(SUPPLIED ENTRIES begins)

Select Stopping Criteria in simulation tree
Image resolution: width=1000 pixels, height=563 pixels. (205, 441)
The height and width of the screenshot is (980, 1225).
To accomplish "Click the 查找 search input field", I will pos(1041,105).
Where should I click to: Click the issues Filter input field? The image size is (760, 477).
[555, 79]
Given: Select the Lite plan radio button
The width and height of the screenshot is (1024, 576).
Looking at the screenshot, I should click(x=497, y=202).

(SUPPLIED ENTRIES ends)

▶ **WHAT TO DO**
Repeat the entries exactly, leaving nothing out.

▶ **FINISHED TASK**
Select Stopping Criteria in simulation tree
Image resolution: width=1000 pixels, height=563 pixels. (205, 441)
The height and width of the screenshot is (980, 1225).
To accomplish "Click the 查找 search input field", I will pos(1041,105).
Where should I click to: Click the issues Filter input field? The image size is (760, 477).
[555, 79]
Given: Select the Lite plan radio button
The width and height of the screenshot is (1024, 576).
Looking at the screenshot, I should click(x=497, y=202).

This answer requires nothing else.